There he drifts into the company of three other twenty-somethings, who also appear to have reached dead ends in their lives. There’s Bing Nathan, an old school friend, who owns a shop called “The Hospital of Broken Things” where he fixes old things like typewriters. Ellen Brice is a failed artist who now works as an estate agent and Alice Bergstrom is a PhD student in a dead-end relationship. Squatting illegally in an abandoned house in a part of Brooklyn called Sunset Park, the symbolism is overwhelming. Instead of a future-bound vision one would expect from characters in this age group, these four are young people already facing sunset.
Once the characters are brought together, the narration shifts between them. Miles’s father also narrates part of the story. His father too is facing a broken future – his business struggling and his second marriage failing. And so the characters in the book are also “broken things”, but whether the book is a hospital for them and their world is a different story.

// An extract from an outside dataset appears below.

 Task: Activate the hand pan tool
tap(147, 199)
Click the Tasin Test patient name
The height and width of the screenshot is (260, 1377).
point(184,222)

As with Franzen’s Freedom, there is a persistent sense of a world that has lost direction, meaning and a sense of life. It is not only the characters, but the world that they inhabit that appears hollow. And in this sense the novel can be read as an indictment of 21st Century America or a lament over its fate. And it can also be read as a literary recoil from what America has become.
But here the book struggles. It is not simply the emptiness of life in 21st century America and the consequent tragedy of these young lives that the book recoils from, but other massive changes in a culture that was always self-assured. That self-assuredness has to deal with waves of other changes.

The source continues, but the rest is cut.